Terrestrial Scanning / Archaeology & Cultural Heritage

M. Doneus, M. Pfennigbauer, N. Studnicka, A. Ullrich "Terrestrial Waveform Laser Scanning for Documentation of Cultural Heritage", CIPA 2009 20.09.2009

Due to the fact that terrestrial laser scanning is able to rapidly create a detailed and accurate representation of complex building structures, it is becoming a standard procedure for documentation of cultural heritage. Especially hybrid systems, which combine laser scanning with digital photogrammetry, have become a valuable tool, since they combine the advantages of both photogrammetrical worlds: detailed and accurate recording of surfaces as well as texture plus accurate measurement of edges and corners.

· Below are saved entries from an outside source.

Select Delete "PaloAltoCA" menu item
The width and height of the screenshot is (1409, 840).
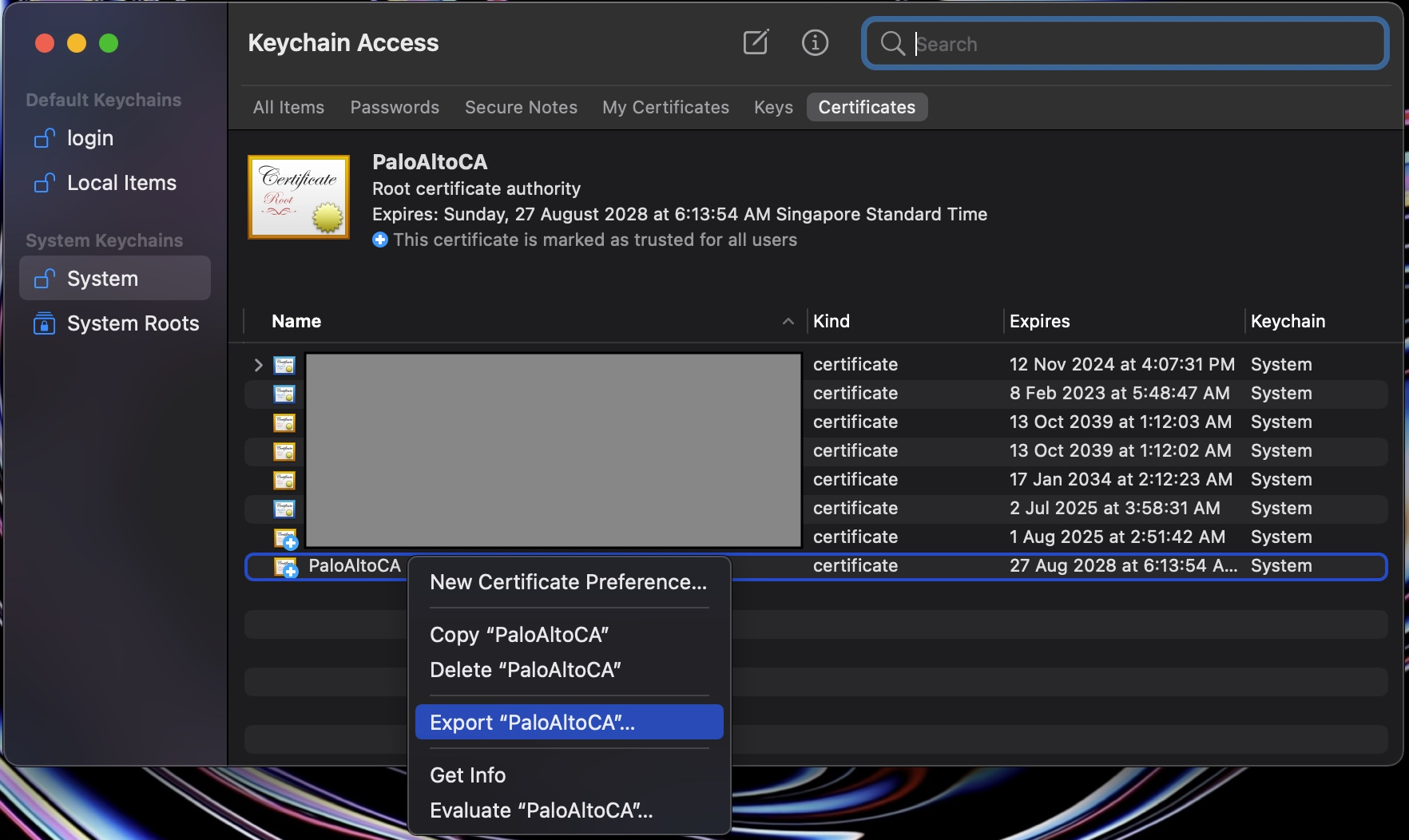(526, 670)
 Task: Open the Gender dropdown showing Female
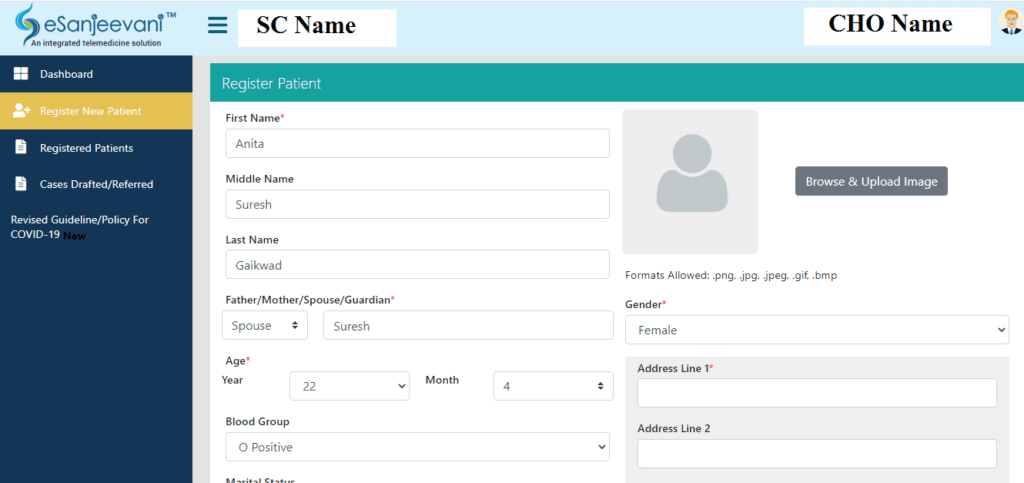pyautogui.click(x=817, y=330)
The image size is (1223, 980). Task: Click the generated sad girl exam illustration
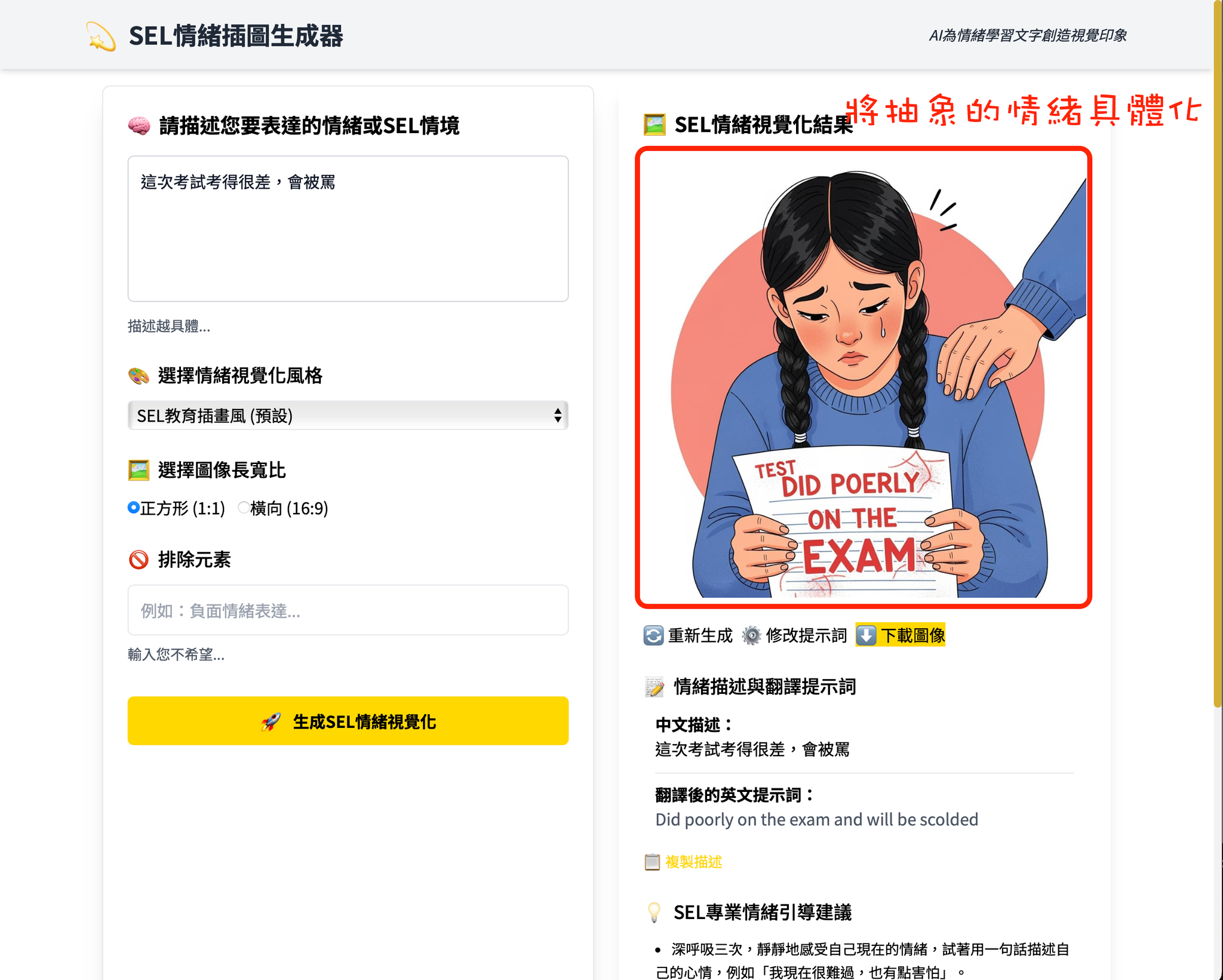[x=864, y=377]
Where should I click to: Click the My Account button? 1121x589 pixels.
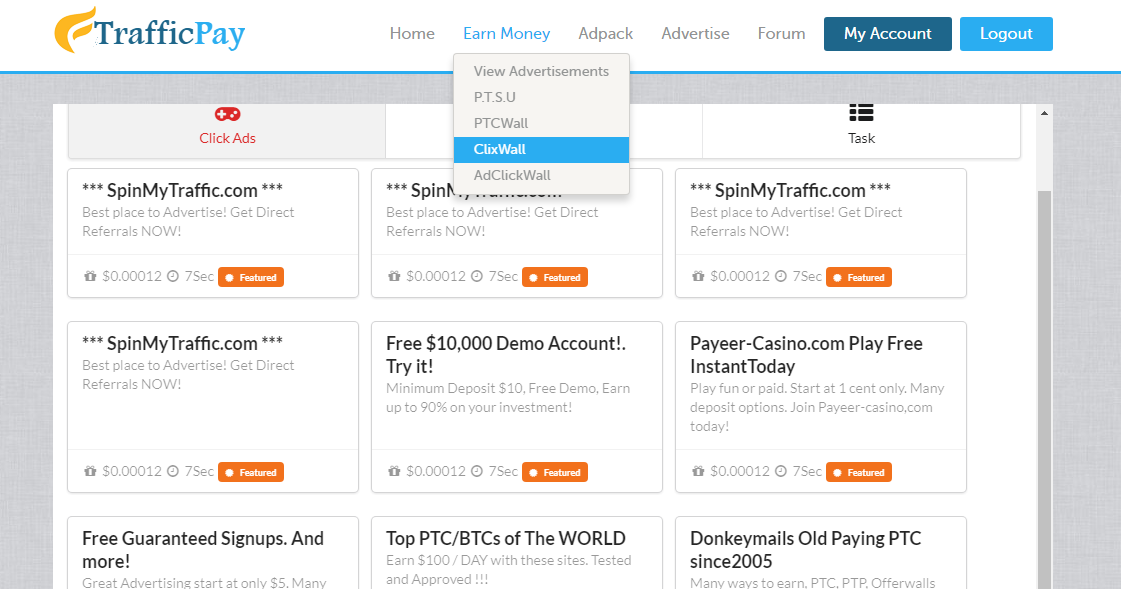(887, 33)
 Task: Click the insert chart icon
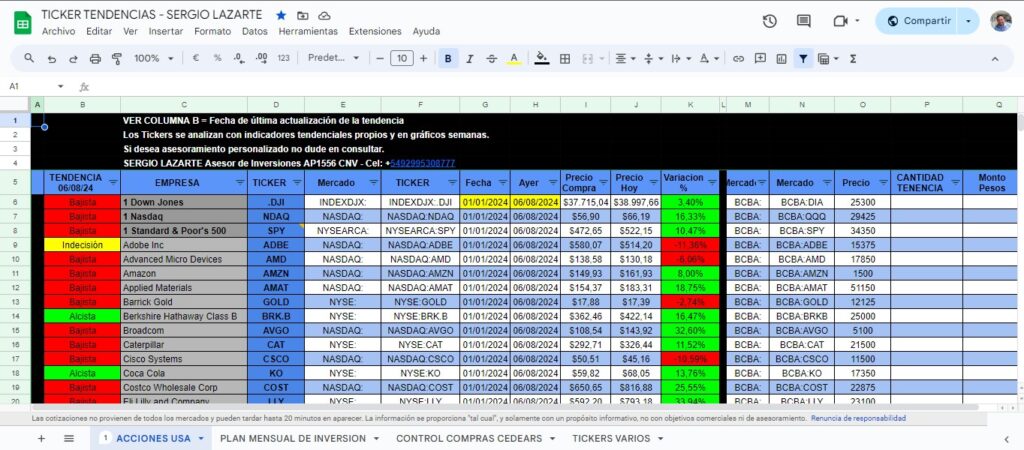pos(782,59)
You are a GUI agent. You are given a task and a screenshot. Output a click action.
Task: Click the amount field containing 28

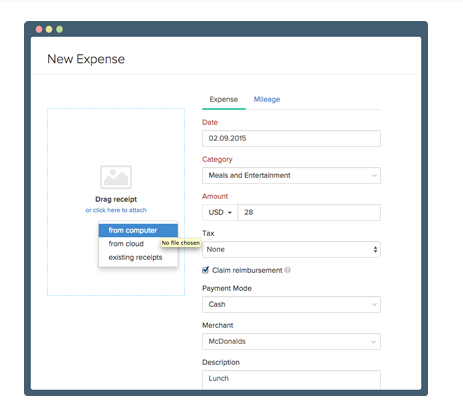click(x=309, y=212)
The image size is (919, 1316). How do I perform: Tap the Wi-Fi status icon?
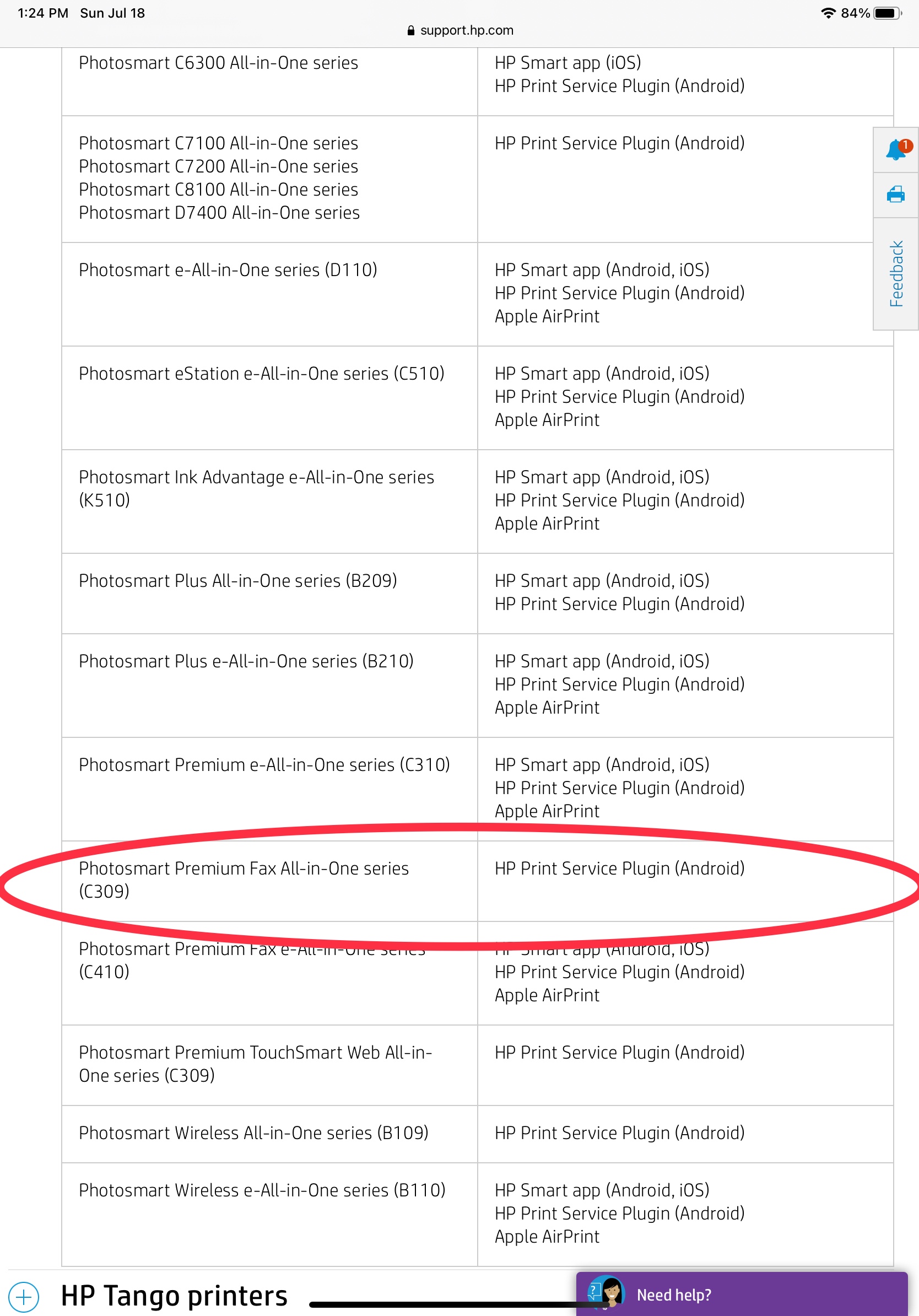pos(828,13)
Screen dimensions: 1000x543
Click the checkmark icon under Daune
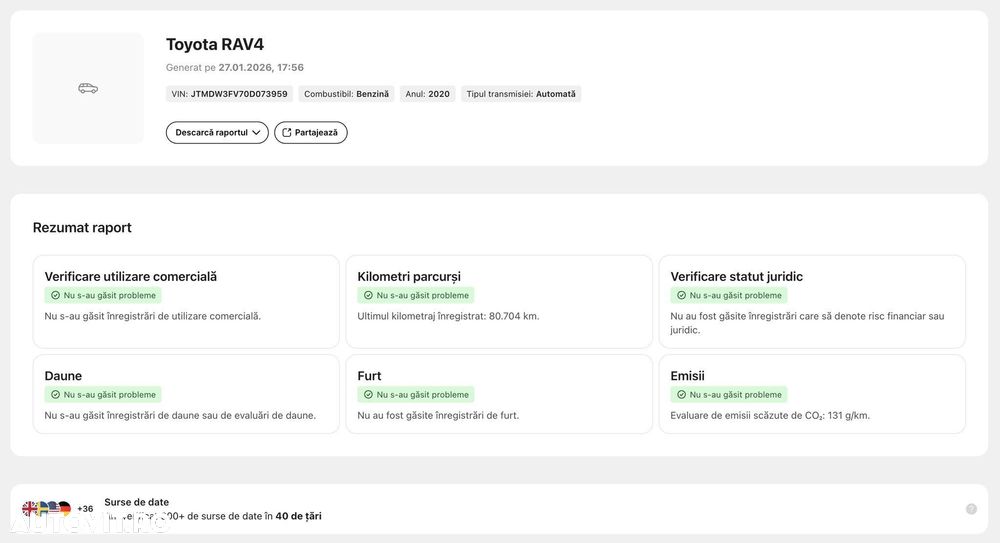tap(55, 395)
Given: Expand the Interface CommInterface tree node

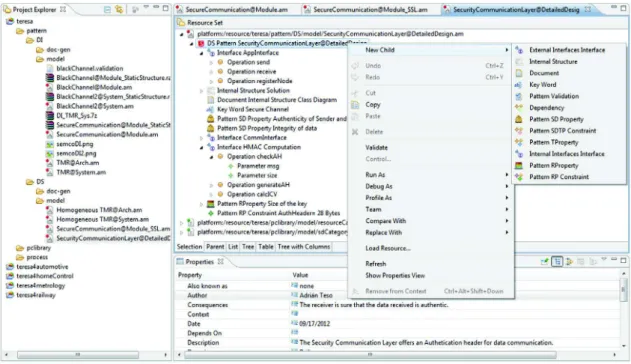Looking at the screenshot, I should coord(202,138).
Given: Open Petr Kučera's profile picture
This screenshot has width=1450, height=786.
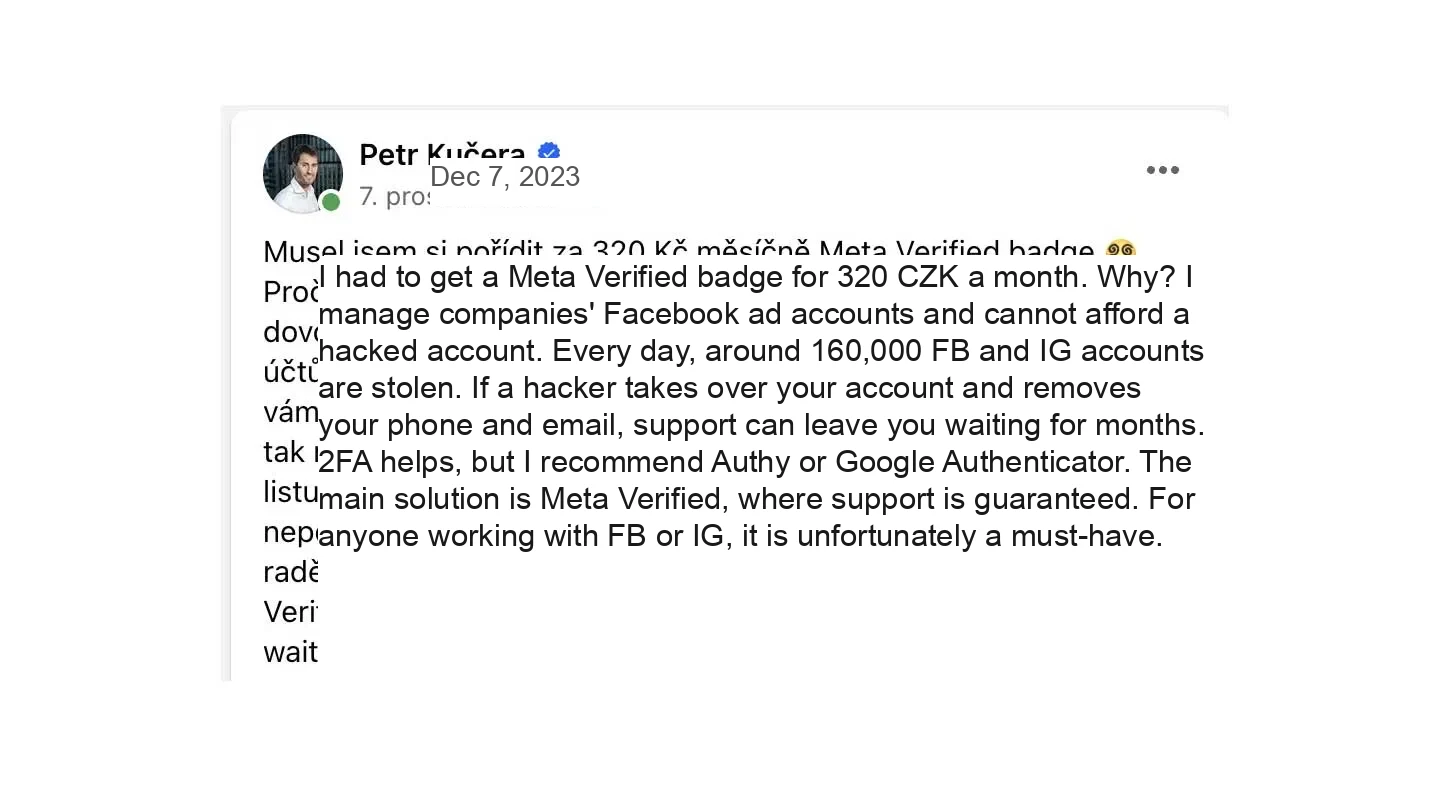Looking at the screenshot, I should 303,173.
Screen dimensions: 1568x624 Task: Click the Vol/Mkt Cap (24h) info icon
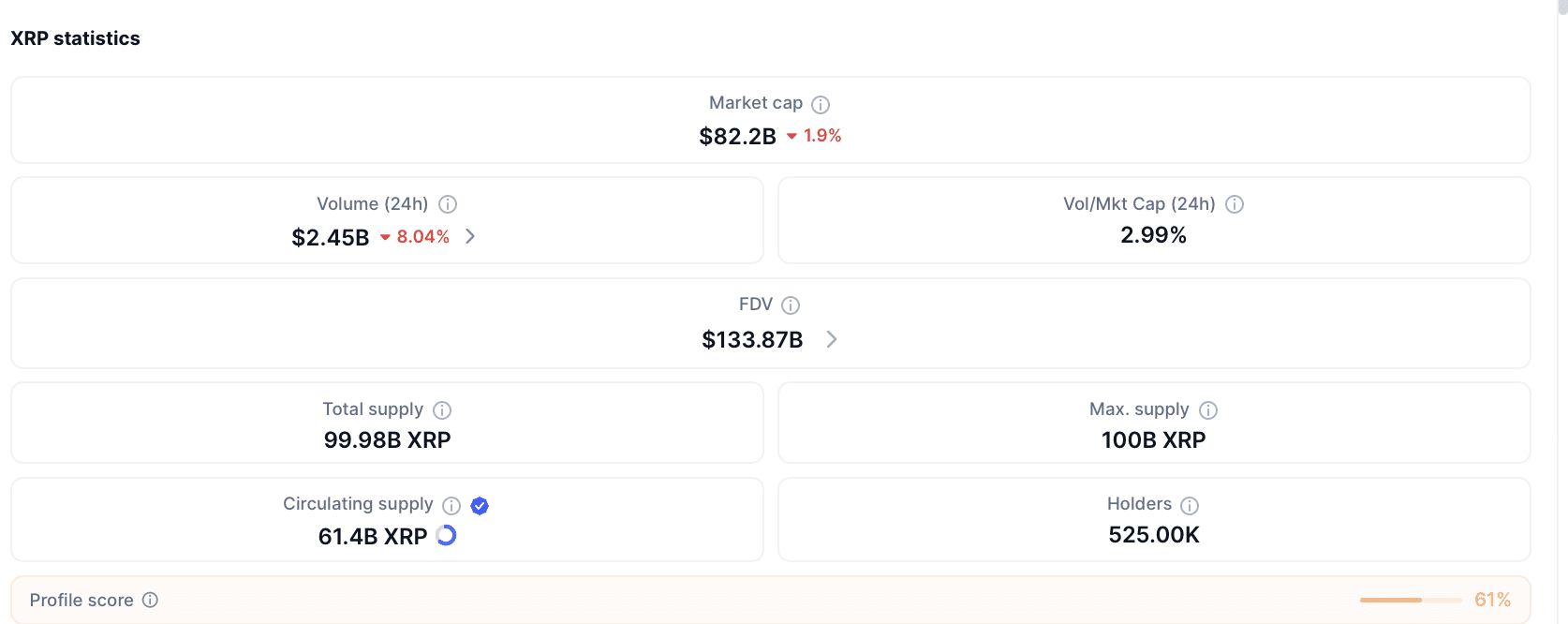coord(1235,204)
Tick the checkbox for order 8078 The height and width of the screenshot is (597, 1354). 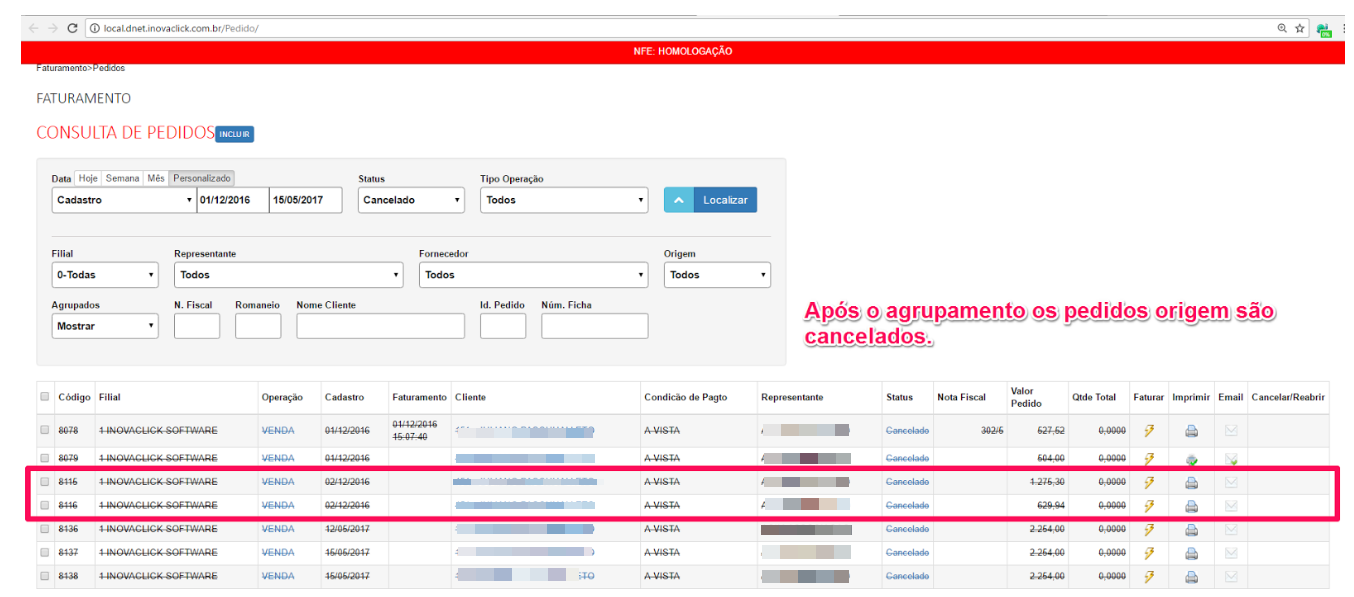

Vegetated areas, however, still pose problems to conventional terrestrial laser scanners. Due to the fact that they only record single range measurements, they are not suitable for recording structures hidden in a forest, or overgrown with different kind of vegetation. A new generation of terrestrial laser scanners based on the pulsed time-of-flight technology could help to solve this problem. They are so called "echo digitization scanners", which are prepared for the online waveform analysis of the entire echo waveform coming back from an emitted single laser pulse. Already during the scanning process, the waveform is processed and multiple echoes discriminated. Therefore, it is possible to detect various objects along the path of the laser beam. Using the last echo and distinguishing between vegetation and solid structures, this technology could help to get better and more detailed information on e.g. buildings within vegetated areas.
Using a case study of a ruined castle, the paper will present the possible implications of this new generation of terrestrial laser scanners for the documentation of cultural heritage.